Laila Ziko - العربية

education
Adjunct Assistant Professor in the biology department at the American University of Cairo
age
32
nationality
Egypt
innovation

Laila is an adjunct assistant professor in the biology department at the American University of Cairo.

Through her work, she has noticed that certain microbes have the ability to produce small molecules that give them survival advantages and some of the molecules have important pharmaceutical uses. Many microbes have already provided leading drugs especially as antibiotics (such as penicillin) and cancer chemotherapeutics (such as doxorubicin). Nature is still capable of providing us with novel antibiotics and chemotherapeutic agents, especially upon exploring new microbes. This is particularly important because of the antibiotic resistance and cancer chemotherapeutic resistance that is causing thousands of yearly deaths globally and is expected to rise if no new drugs were introduced to the market. In her research, Laila and her team screened microbes living in deep areas in the Red Sea and in an environment of multiple harsh conditions, including high temperature and high salinity.

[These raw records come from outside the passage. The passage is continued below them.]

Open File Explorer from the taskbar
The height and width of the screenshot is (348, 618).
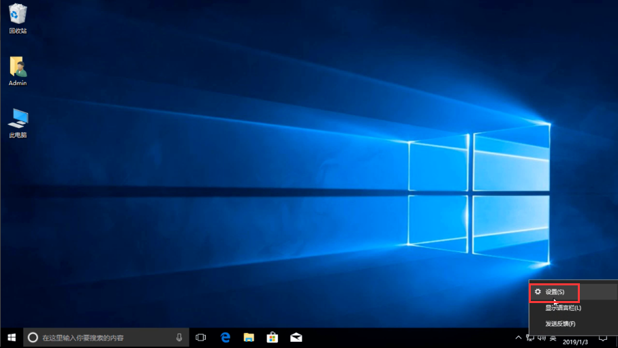pyautogui.click(x=249, y=338)
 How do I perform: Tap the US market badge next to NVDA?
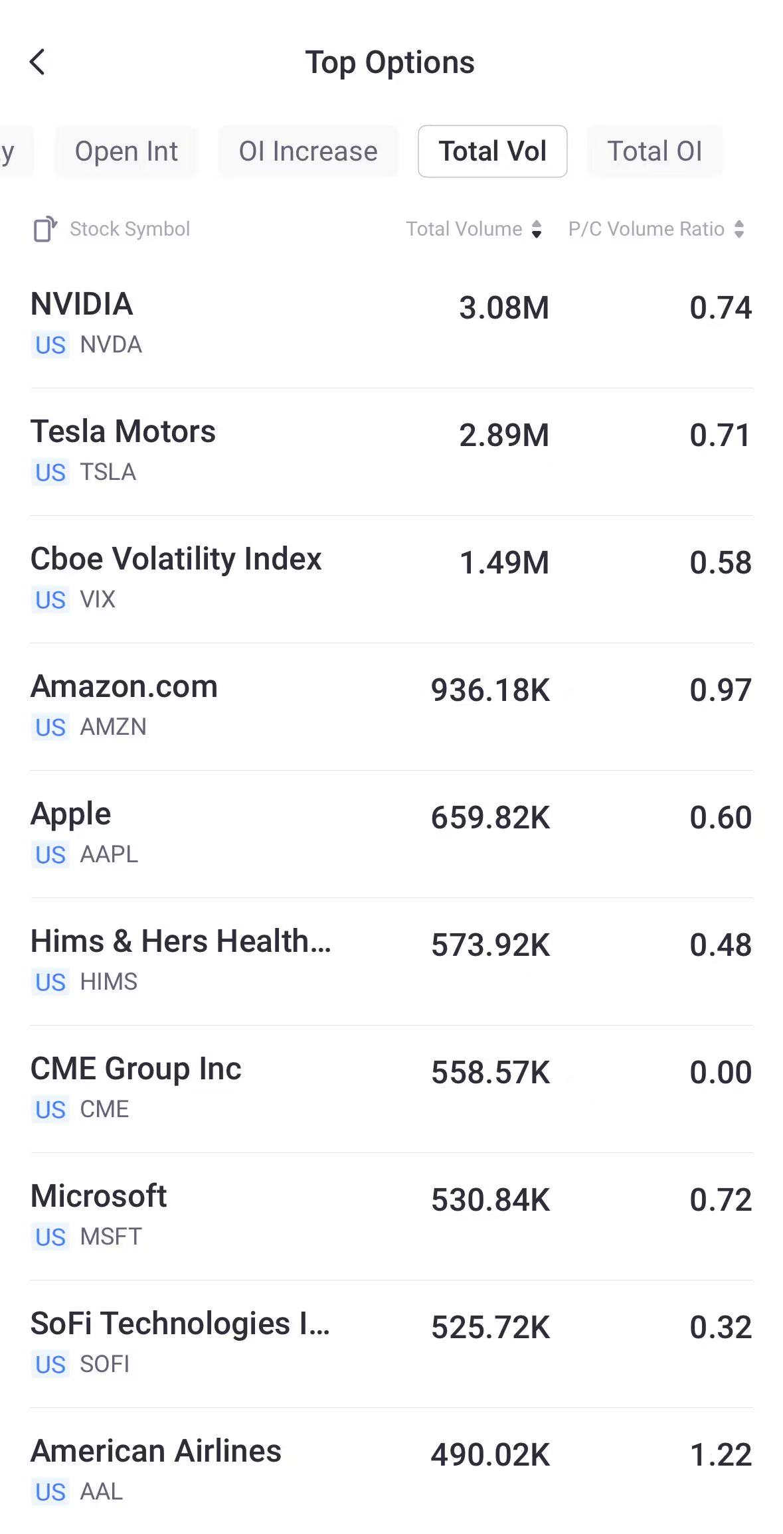pyautogui.click(x=50, y=345)
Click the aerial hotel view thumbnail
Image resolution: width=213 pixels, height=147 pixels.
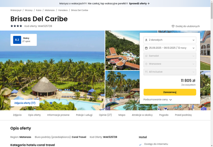pos(122,50)
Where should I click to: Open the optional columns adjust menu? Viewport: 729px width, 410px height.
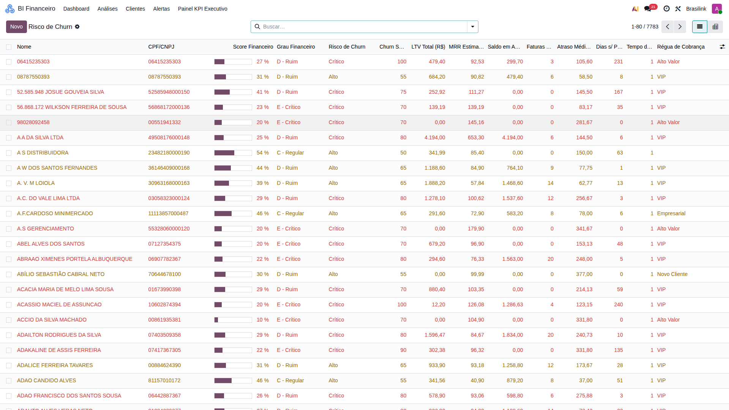coord(722,47)
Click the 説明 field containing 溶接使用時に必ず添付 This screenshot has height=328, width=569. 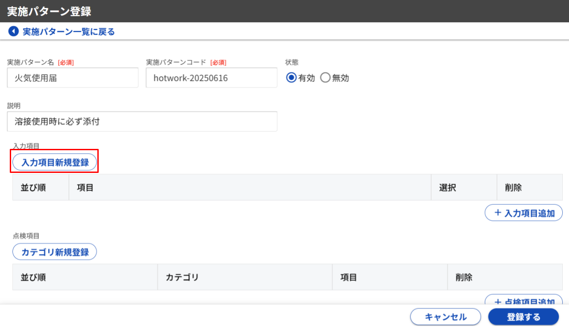pyautogui.click(x=142, y=121)
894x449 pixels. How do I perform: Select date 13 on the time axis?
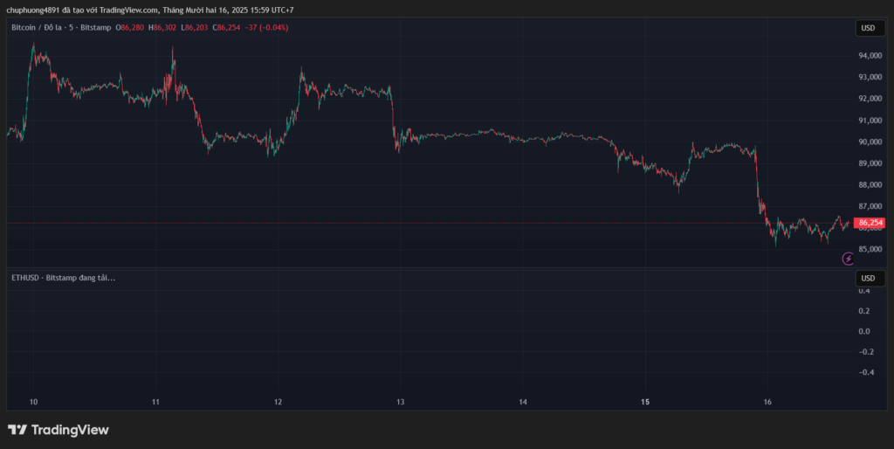(x=400, y=402)
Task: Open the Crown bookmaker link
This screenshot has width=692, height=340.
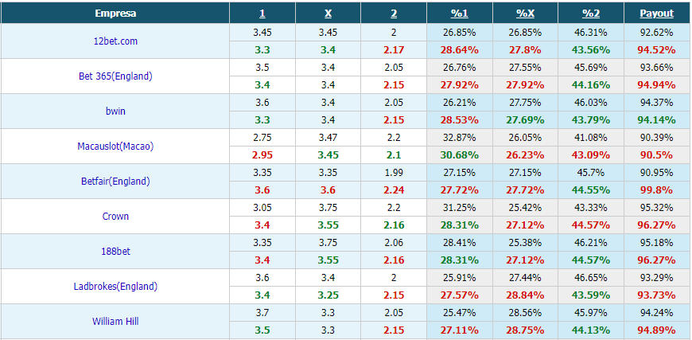Action: tap(115, 217)
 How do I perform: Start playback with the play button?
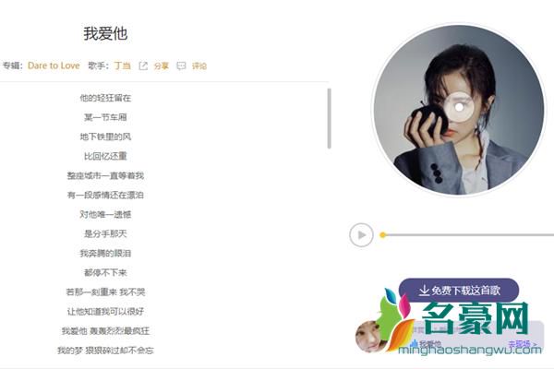[361, 235]
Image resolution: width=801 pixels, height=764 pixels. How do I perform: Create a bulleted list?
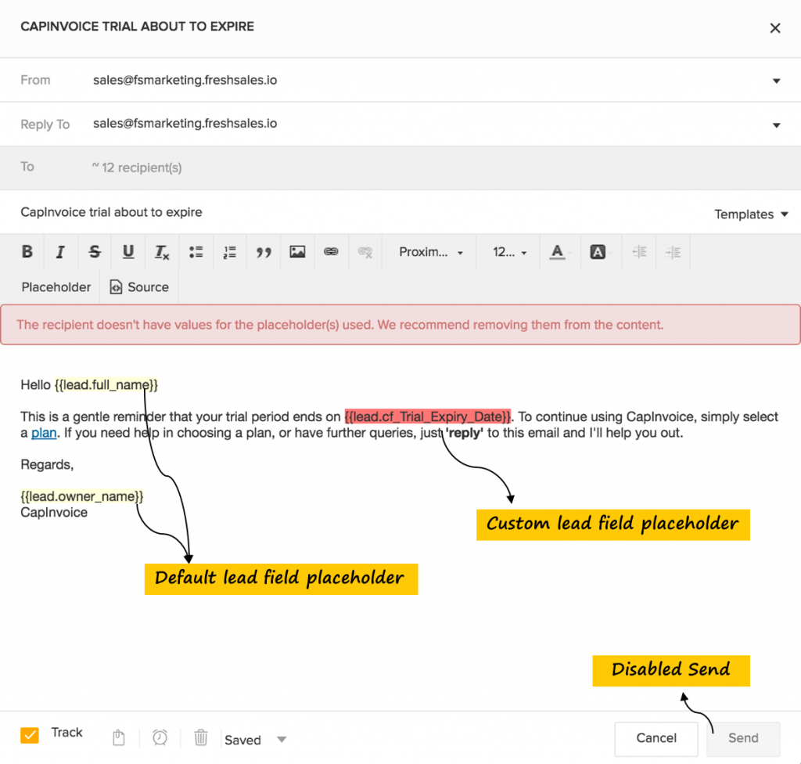(x=196, y=251)
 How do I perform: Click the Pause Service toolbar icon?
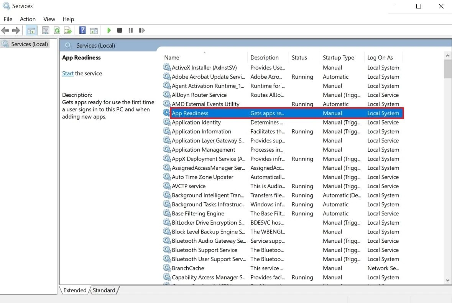[x=130, y=30]

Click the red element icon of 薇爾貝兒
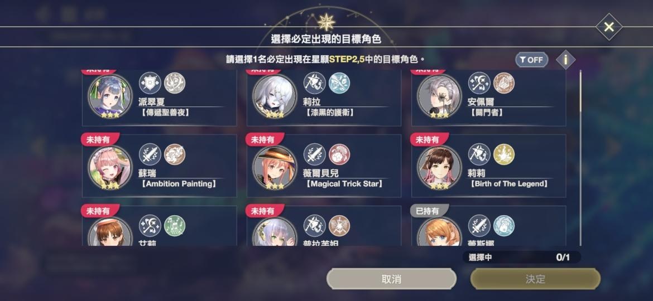point(339,154)
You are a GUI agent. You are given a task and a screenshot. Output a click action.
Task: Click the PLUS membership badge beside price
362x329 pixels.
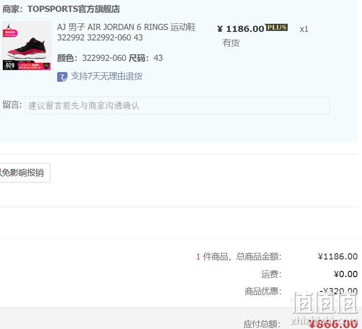pos(276,28)
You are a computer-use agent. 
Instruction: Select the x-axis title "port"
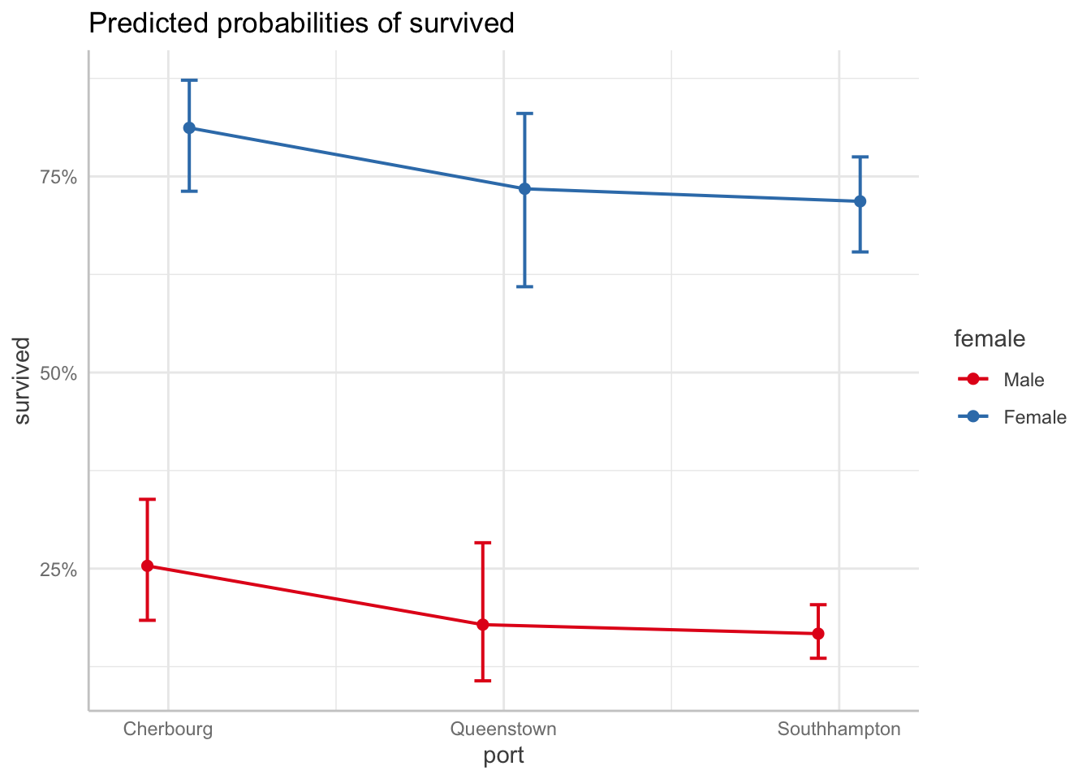tap(503, 756)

We screened them by a metagenomic approach both experimentally and computationally. They screened a library with 10,656 clones, each containing DNA of microbes living in the Red Sea Atlantis II brine pool lower convective layer, for antibacterial and anticancer effects. A subset of the clones showed preliminary antibacterial and anticancer effects. The effect is caused by the gene clusters harbored within the metagenomic DNA, which they hypothesize to be responsible for the synthesis of natural products that exhibit antibacterial and anticancer effects.